In a 25 node heterogeneous cluster with 4 different types of GPUs, to get granular to see which GPUs were used most over a time period we have to set AccountingStorageTRES to something like: AccountingStorageTRES=gres/gpu,gres/gpu:rtx8000,gres/gpu:v100s,gres/gpu:a40,gres/gpu:a100
Unfortunately it's currently at: AccountingStorageTRES=gres/gpu
At least all nodes have the same GPU within each node. What are some good options to sreport to get details on usage over a year, e.g., percentage of CPU vs GPU, which partitions/accounts used the most GPUs, etc.

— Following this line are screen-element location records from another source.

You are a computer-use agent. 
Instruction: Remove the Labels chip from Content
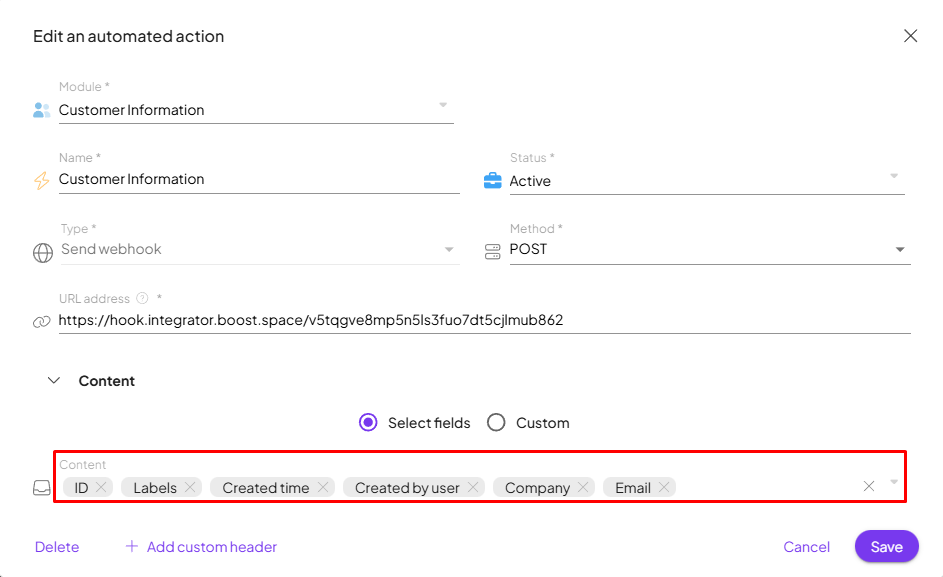tap(190, 488)
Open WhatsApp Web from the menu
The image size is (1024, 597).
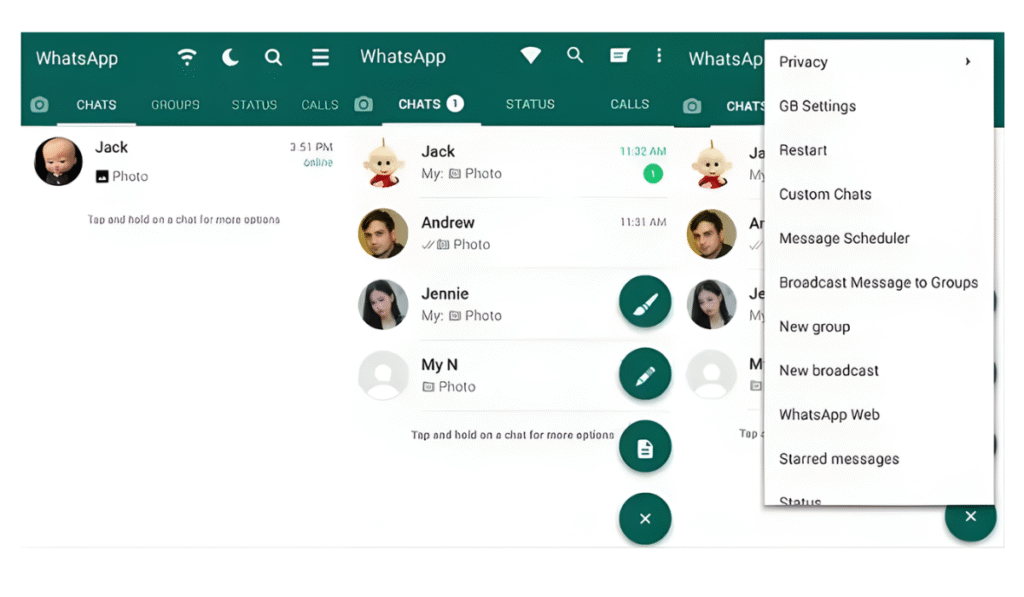tap(829, 414)
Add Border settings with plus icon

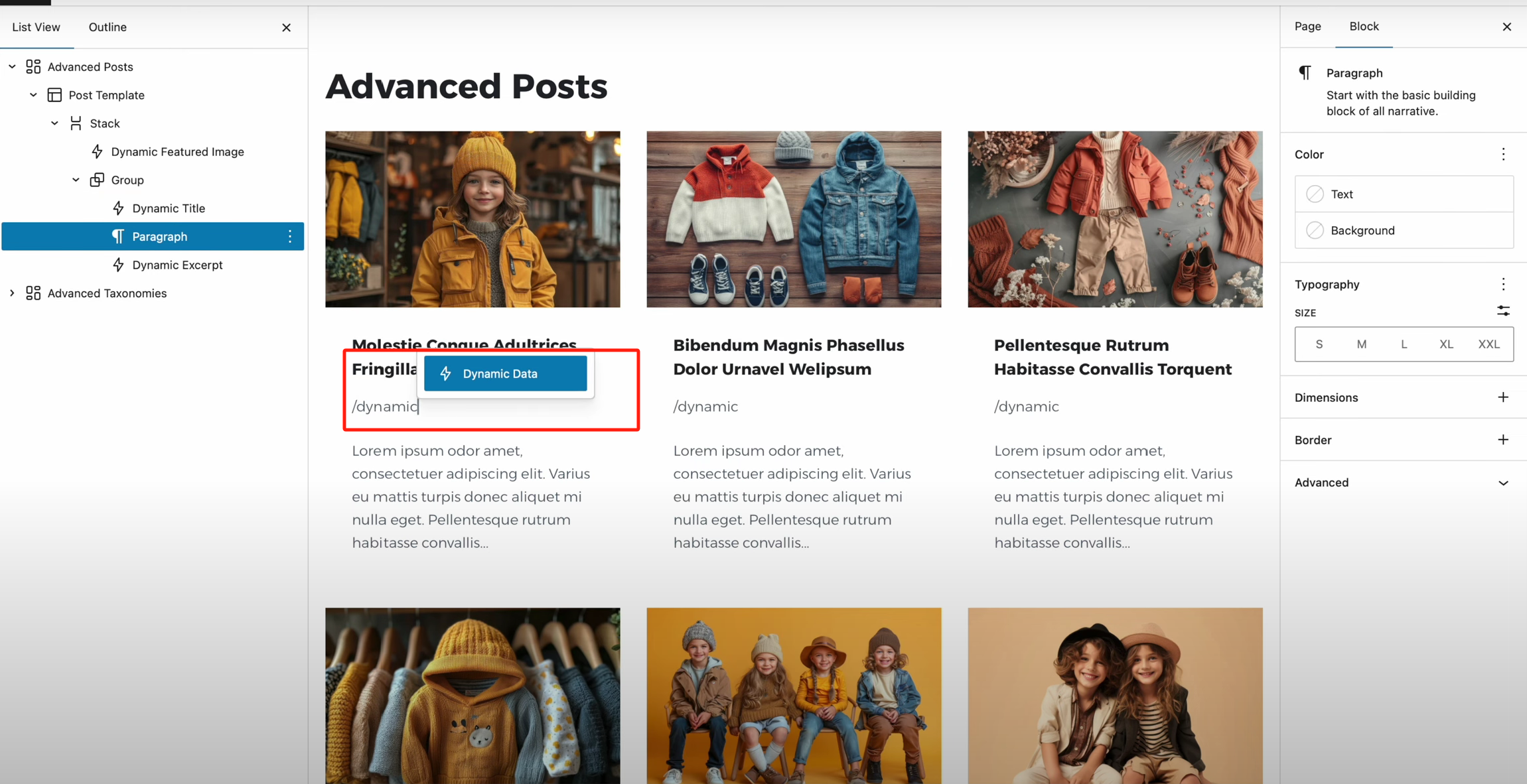pyautogui.click(x=1503, y=440)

From this example: sreport -tminper -t Percent cluster utilization --tres="cpu,gres/gpu" start=2023-07-01 -------------------------------------------------------------------------------- Cluster Utilization 2023-07-01T00:00:00 - 2024-08-15T23:59:59 Usage reported in Percentage of Total -------------------------------------------------------------------------------- Cluster TRES Name Allocated Down PLND Dow Idle Reserved Reported --------- -------------- ----------- ---------- -------- ----------- ---------- ----------- cluster cpu 43.81% 2.87% 0.00% 48.35% 4.97% 99.86% cluster gres/gpu 50.36% 3.59% 0.00% 46.05% 0.00% 100.38%
Is that showing that 50% of all jobs were run with GPUs? How do we read the Idle column? Why does Reported show > 100% for gres?